However, if your idea of winter
exercise means sitting up in a chair to watch television instead
of lying on a sofa, then you need help getting active for the
spring.
The key to starting or resuming
physical activity is to take it easy and make it as easy as possible
to do, recommends the American Heart Association (AHA).
If you have been particularly sedentary,
are overweight or have health problems, you should see your doctor
before embarking on a spring exercise program.
Otherwise, a sensible, regular
program will get you ready for the outdoors, and the AHA offers
the following suggestions to get moving in a heart-healthy way.
At home, take a brisk yet brief
walk before breakfast. Gradually increase your walk time to a
half hour, if possible. Stand up while talking on the telephone.
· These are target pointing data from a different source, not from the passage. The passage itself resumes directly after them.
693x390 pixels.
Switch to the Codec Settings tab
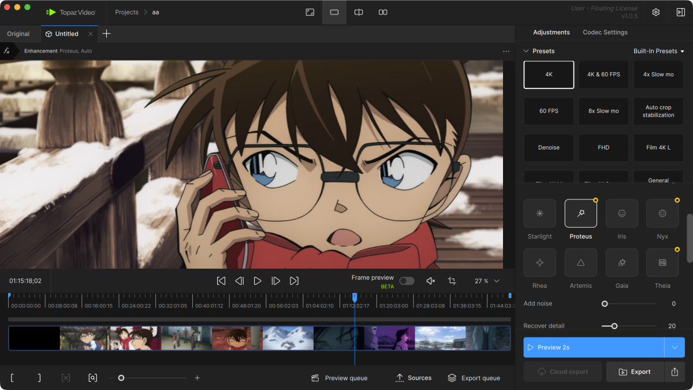coord(605,32)
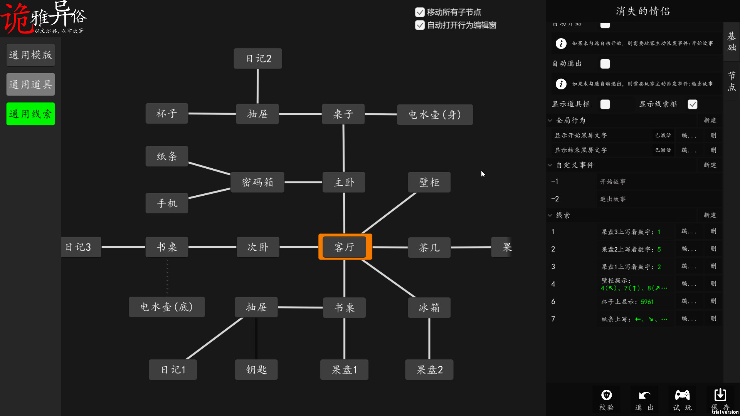Click the 退出 back-arrow icon
Screen dimensions: 740x416
point(644,395)
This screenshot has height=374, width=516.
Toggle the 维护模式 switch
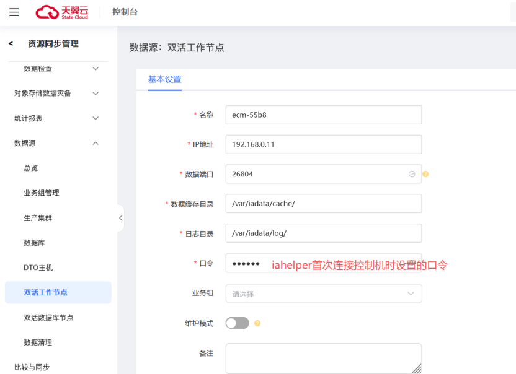(x=237, y=323)
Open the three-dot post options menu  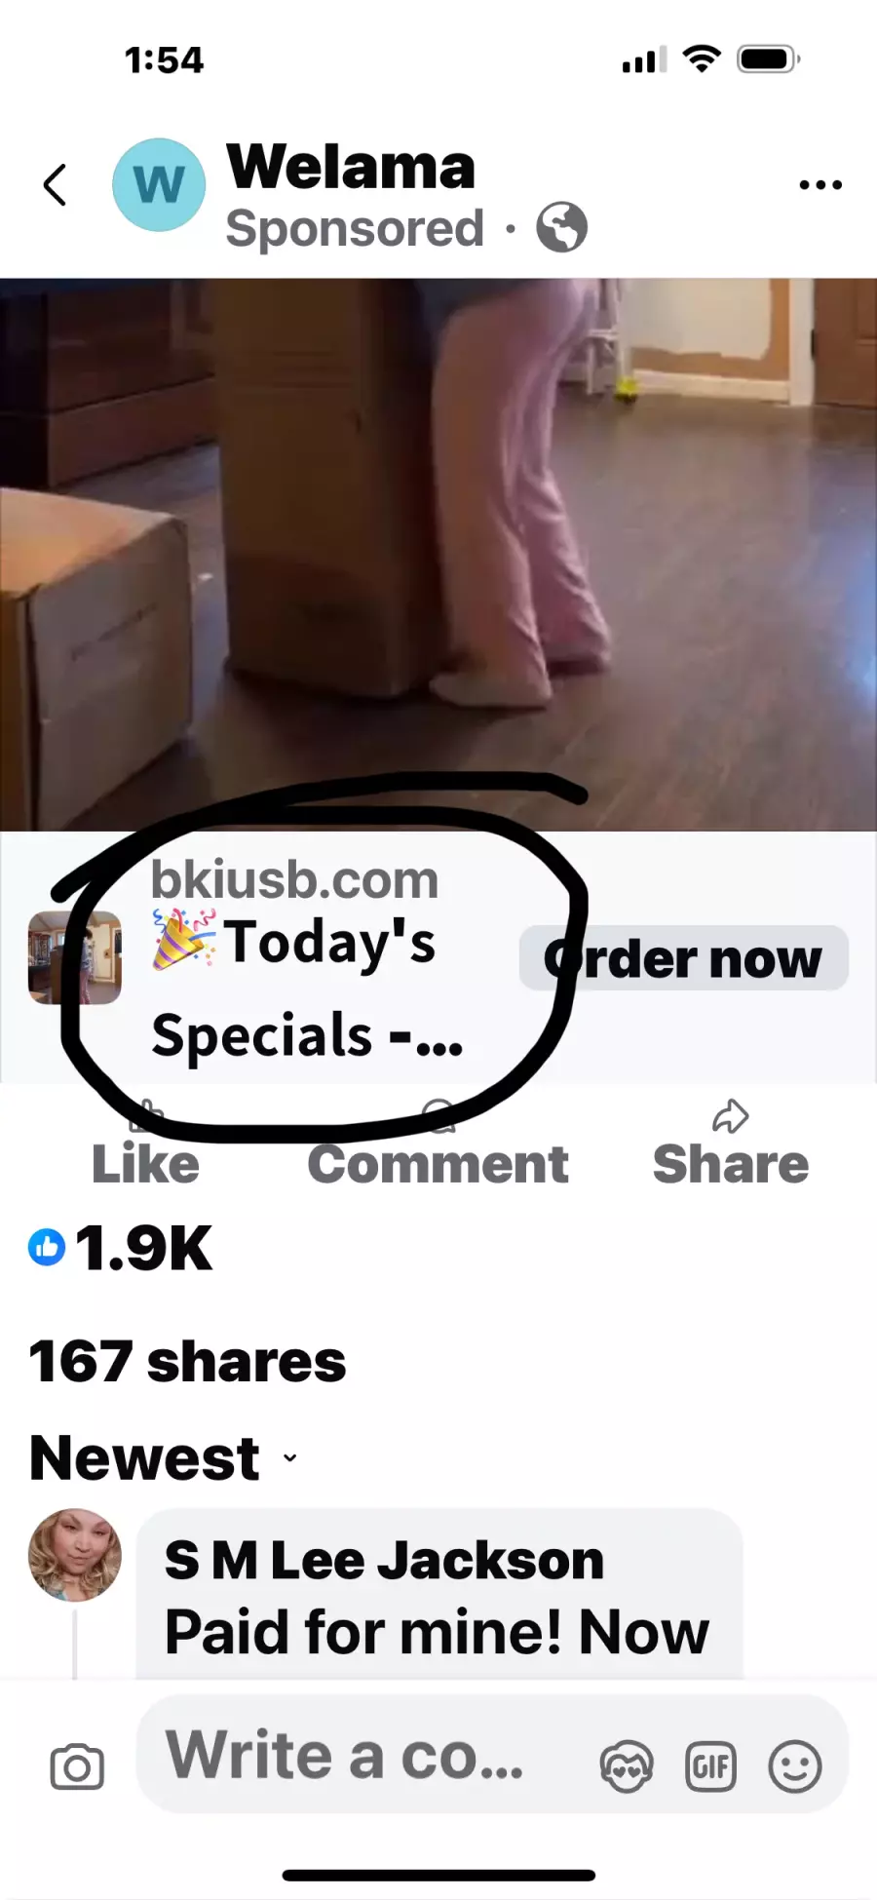coord(820,184)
Put away your television remote and do your own channel-changing.
Do your own cleaning chores rather than hiring someone to do them.
Extend housekeeping into your garden by weeding or mowing the
lawn.
At work, park your car in the far
corner of the parking lot so you walk a little more; walk to a
colleague's office to talk instead of calling; take the stairs
instead of the elevator, and book yourself into hotels with fitness
centers when you travel.
As you get stronger, you can embark
on a more ambitious exercise program so you can enjoy spring to
the fullest and stay healthy.
Reference
Source 101
For more information on how to prevent other diseases, use
PreventDisease.com's "Quick
Prevention Resources".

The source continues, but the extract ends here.